EXCERPT:

Finally, all numerical results show, that the global behaviour could be modelled in a quite good correlation by only linear elastic numerical calculations. So, in the future work within the project S+G, the accuracy is expected to increase by using geometrical and material non-linear analyses.

5 Summary and outlook

Within the research project S+G (Steel+Glass) funded by the RFCS, a unitized cell for high-performance skins combining glass and metal using adhesive junctions, by fulfilling at the same time structural as well as energetic criteria, has to be developed. Consequently, regarding these research issues three different kind of solutions were developed.

In the presented paper, the main objective was to present the performance of out-of-plane tests on eleven specimens. Here the cells TWIST, HYP&R, and WING were tested until failure for two loading cases (pressure and suction). The cells showed different parameters as for example three different types of adhesive, TSSA (Transparent Silicone Structural Adhesive manufactured by Dow Corning), DC 993 (2C-structural silicone manufactured by Dow Corning) and Sika 265 (1C-polyurethane manufactured by Sika) as well as different geometries of the cell itself (i.e. width and length of cell, width and thickness of adhesive, etc.).

According to the test results, on seven of eleven specimen glass failure was observed, which depends on the type of specimen: For the HYP&R the glass failure is above the rotules. For WING it was nearby the hinges and for TWIST at the cold bent corner of the glass. Another failure mode observed (HYP & R+SIKA) was the combined failure of the glass, the adhesive and a rotule. As for glass components the failure happens very fast and spontaneous the failure initiation couldn’t be observed precisely. The third failure mode was observed on the other three cells under wind suction, which shows pure failure in the adhesive (cohesive, adhesive and mixing of both).

INFORMATION SHOWN:
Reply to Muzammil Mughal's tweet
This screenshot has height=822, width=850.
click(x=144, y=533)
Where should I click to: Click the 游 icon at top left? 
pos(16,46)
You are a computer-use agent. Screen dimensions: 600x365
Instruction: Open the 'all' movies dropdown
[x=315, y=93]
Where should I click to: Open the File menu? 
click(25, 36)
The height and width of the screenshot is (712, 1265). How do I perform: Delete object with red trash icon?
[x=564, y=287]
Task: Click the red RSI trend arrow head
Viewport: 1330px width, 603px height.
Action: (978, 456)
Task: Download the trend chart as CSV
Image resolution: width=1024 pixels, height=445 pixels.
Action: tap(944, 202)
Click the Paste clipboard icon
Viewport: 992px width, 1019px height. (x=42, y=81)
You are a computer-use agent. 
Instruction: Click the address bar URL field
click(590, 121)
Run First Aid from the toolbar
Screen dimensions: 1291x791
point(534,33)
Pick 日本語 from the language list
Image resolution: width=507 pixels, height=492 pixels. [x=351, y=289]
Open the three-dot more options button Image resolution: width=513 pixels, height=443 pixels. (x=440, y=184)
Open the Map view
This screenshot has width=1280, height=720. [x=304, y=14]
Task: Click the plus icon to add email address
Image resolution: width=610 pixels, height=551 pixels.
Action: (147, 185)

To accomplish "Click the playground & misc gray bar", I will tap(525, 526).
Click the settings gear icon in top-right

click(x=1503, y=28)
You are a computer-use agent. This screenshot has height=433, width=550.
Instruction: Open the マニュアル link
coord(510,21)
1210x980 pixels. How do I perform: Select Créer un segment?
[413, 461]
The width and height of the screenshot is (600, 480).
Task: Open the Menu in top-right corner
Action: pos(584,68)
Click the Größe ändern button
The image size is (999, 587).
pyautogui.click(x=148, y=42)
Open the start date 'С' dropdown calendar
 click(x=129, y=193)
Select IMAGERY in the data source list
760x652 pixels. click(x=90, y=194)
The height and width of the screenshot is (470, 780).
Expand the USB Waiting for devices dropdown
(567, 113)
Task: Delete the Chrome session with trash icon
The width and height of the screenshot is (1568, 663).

TO DO:
**A.** Retype the S+G glass-and-metal cell excerpt word for word, beginning at the words "Finally, all numerical" and stopping after the words "material non-linear analyses.".
**B.** Continue the report on out-of-plane tests of the S+G glass-and-metal cells from where it stops.

OUTPUTS IN ORDER:
**A.**
Finally, all numerical results show, that the global behaviour could be modelled in a quite good correlation by only linear elastic numerical calculations. So, in the future work within the project S+G, the accuracy is expected to increase by using geometrical and material non-linear analyses.

**B.**
The evaluation of the load-displacement curves exhibit a scattering and one of the main conspicuousness was the behaviour of the HYP&R+ TSSA, because the system stiffness is lower than the other tests, although the adhesives Sika and DC 993 have higher stiffnesses themselves. Because of the low number of tests per type, a statistical evaluation is not possible, which subsequently would give more information of each cell.

Regarding the numerical calculations, the linear-elastic calculation leads here for the cells under suction loading to a good and mostly conservative correlation.

As a next step, the obtained results will be evaluated and interpreted with regard to input parameters for the numerical models, especially by modelling the adhesive behaviour by non-linear material models and considering geometrical non-linearity. This will allow studying not only the global behaviour as done in this work, but closer the local behaviour of the adhesive and the stress state within the adhesive. The stresses measured in the tests will be used to calibrate the numerical models. In the current state, the WING could be the best prototype, because it is filigree and the cold bending could be done in a quite easy manner in comparison to the HYP&R and the relatively voluminous TWIST. Concerning the feasibility and suitability of the three different kind of adhesives, the results of these not statistically confirmed tests show that the best selection is the DC993. For the load case “wind suction”, which is critical for the adhesive, the overall failure was only cohesive within the adhesive. For load case “pressure” the adhesive offered no changes in the behaviour.

With that data, the numerical models could be finalized and a case study could be started. In the next step with all the data obtained the detailed model of the cells could be transferred into a simpler model of the mechanical properties of one cell. Using this model the mechanical performance of a complex multi-cell shape will be then investigated. To ensure redundancy and robustness of the system the performance of the complex shell in case of breakage of one cell (partially or completely) will also be assessed.